Eclairante culture

En ouvrant cette page, je pensais écrire un article sur le sens des mots, sur l’hypothèse de Sapir-Whorf, sur les mots qui pensent à travers nous, sur l’histoire des sentiments qui ne peut être autre chose que l’histoire des mots dans lesquels ils se sont énoncés. J’aurais ensuite décliné l’argument autour du langage des médias, aurais fait un petit détour par la  novlangue, pour m’appesantir sur la raréfaction linguistique et les torsions sémantiques qui sont le signe de tout totalitarisme (de fait, le totalitarisme, cela restera toujours un espace sonore empoisonné, une raréfaction du vocabulaire, une recherche infantile de vibrations communes sans déploiement d’espace intérieur individuel).  Ce sera pour un article prochain. L’actualité peut-être, dont la radio, que j’avais oublié d’éteindre, dans la pièce à côté hurlait son témoignage.

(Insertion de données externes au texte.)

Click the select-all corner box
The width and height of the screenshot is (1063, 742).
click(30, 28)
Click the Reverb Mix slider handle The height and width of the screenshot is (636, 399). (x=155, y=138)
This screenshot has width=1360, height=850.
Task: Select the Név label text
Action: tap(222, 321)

Je songeais distrait à ce moment d’ouvrir la page, à propos de Trump, qu’il n’y avait jamais eu dans l’histoire d’empire déclinant sans empereur fou. La stupéfaction qui nous est venue la nuit de son élection a sans doute une cause :  pensait-on, inconsciemment peut-être, que cette forme de dérive  était le fait de régime autocratiques, héréditaires, et que la raison du plus grand nombre prévenait les régimes démocratiques de telles dérives. Encore aurait-il fallu miser véritablement sur la démocratie, et la culture du plus grand nombre, plutôt que sur les téléréalités dont Trump est le représentant et le produit (bien plutôt que des réseaux sociaux dont il n’est jamais qu’un utilisateur plus egocentré que beaucoup d’autres).

Oeuvre de Jean Dubuffet

Jean Dubuffet – « le site populeux »

Puis, laissant courir l’imaginaire, cette idée m’est venue : Il y a vingt ans, lisant Asphyxiante culture de Dubuffet, j’apprenais à penser que la ligne de partage entre artistes et professeurs était infranchissable : en résumé, que les professeurs transmettent ce qui a déjà été fait, capitalisent un savoir et des jugements, et ne peuvent en rien entrer dans le processus créatif, sinon en le freinant, l’artiste cherchant justement au contraire l’originalité d’une nouvelle expression – et l’apparition ou la réactivation d’une nouvelle émotion (l’apparition d’un nouveau mot de sensation en quelque sorte).

Aujourd’hui, effet de l’âge peut-être mais surtout des bouleversements numériques, je ne pense plus exactement la même chose : nous devons faire ce qu’à l’époque de l’imprimerie les humanistes d’Erasme ont su faire – quand avec l’imprimerie ils ont renoué avec l’antique : faire qu’une révolution médiatique s’accompagne d’une renaissance culturelle – et spirituelle – en renouant avec un passé commun plus long que l’actualité catastrophique du jour. Et n’être pas en défaut de mémoire quand  le futur s’écrit aussi vite qu’un algorithme de gestion big-data, bien évidemment.